§ Work order 1
According to the review of 'Call the Midwife,' which company produces the show for BBC Drama?
§ Work order 2
Write the next part of the review of 'Call the Midwife,' picking up right after its last sentence.

---------- Supplied text

Jenny and her bike on a mission to deliver babies and perfect her fifties hairstyle. |
Apart from other professions that save lives (firemen, ambulance drivers, A&E doctors and at certain times of extreme stress, hostage negotiators or social workers), is there a profession any more noble than midwifery? Midwives are there in a mother's hour of most desperate need to offer support and usher new life into this world. And in 'Call the Midwife,' they do all of the above while also riding a bicycle through the busy streets of London's East End in the 1950s and wearing a cute nurse's cap. I can't stand the sight of blood or the idea of witnessing an actual birth and even I want to be a midwife after watching the show.
Based on the memoirs of a 'real-life midwife,' Jennifer Worth, 'Call the Midwife' is produced by Neal Street Productions for BBC Drama and it never fails to amaze me with its production values. The detail in the period costumes and 1950s sets is fantastic. The storytelling is also very good, with the show examining not just the emerging postwar NHS neonatal healthcare and developments in obstetrics but also other social issues of the 1950s such as marriage, poverty, pediatrics and the role of women among the docks of the East End of London. Every episode seems realistic, (probably as a result of being based on a real person's memoirs), good things happen but so do bad things. People die, get sick and even sometimes the babies are born with problems. But then people also fall in love, marry and get on with living their lives despite the difficult circumstances they find themselves in. The show can of course be a bit overly sentimental. Hey, its no 'The Wire' or 'The Killing.' But it's about childbirth and lets, be honest, who wants to take a harsh cynical view of midwives. We love midwives remember? After all, at once point, we all came into contact with one at the hour of our own birth.

--------------------
---------- Source data

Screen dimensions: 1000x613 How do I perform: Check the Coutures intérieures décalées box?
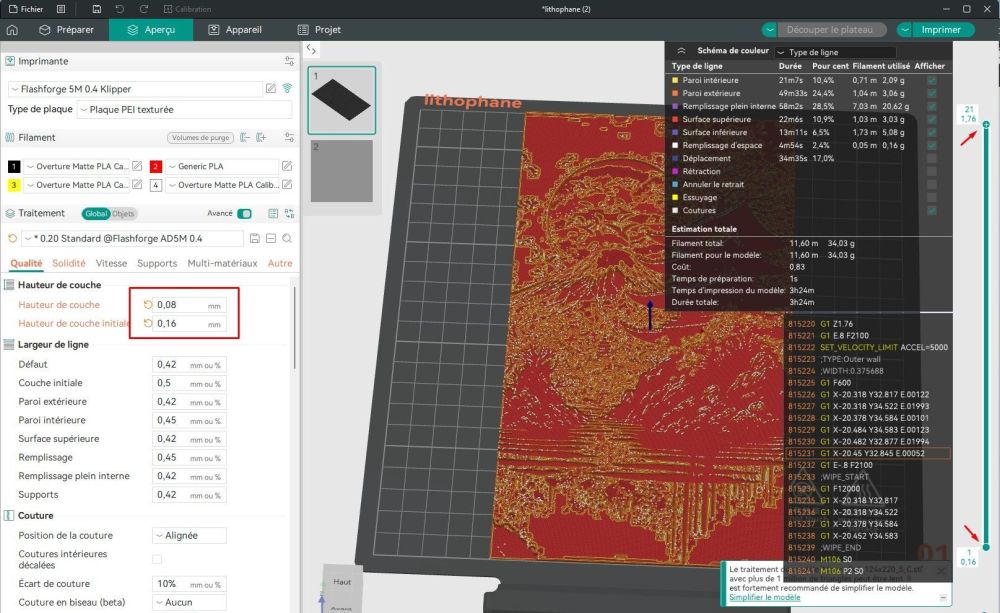coord(157,559)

--------------------

§ Exercise result 1
Neal Street Productions

§ Exercise result 2
Anyway, back to the show. The Christmas Special episode had me bawling so much I had to take a break halfway through to make a cup of tea and get a tissue. The story of the special shown on Christmas Day centered not only on birth, but also on the themes of poverty and social care. An old lady found wandering the streets is taken in by the midwives and the nuns that run the local hospital. As she is cared for, her tragic past is slowly revealed. In her youth (around 1906) she was widowed and unable to care for both herself and her five children, she was admitted to the workhouse and her children removed from her care. Due to disease and neglect in the workhouse, all her children died one by one. The saddest scene of the episode was when Jenny, the main character of the show, takes the old lady to the mass pauper's grave that her children are buried in to try to give her some closure to her grief. It was really heart-wrenching stuff and perhaps a bit too upsetting for Christmas Day, but it pleased me none the less, as I feel that it is the stories of people like Jenny and the old lady that are rarely told in TV and film. Everyday people with small but never the less important lives.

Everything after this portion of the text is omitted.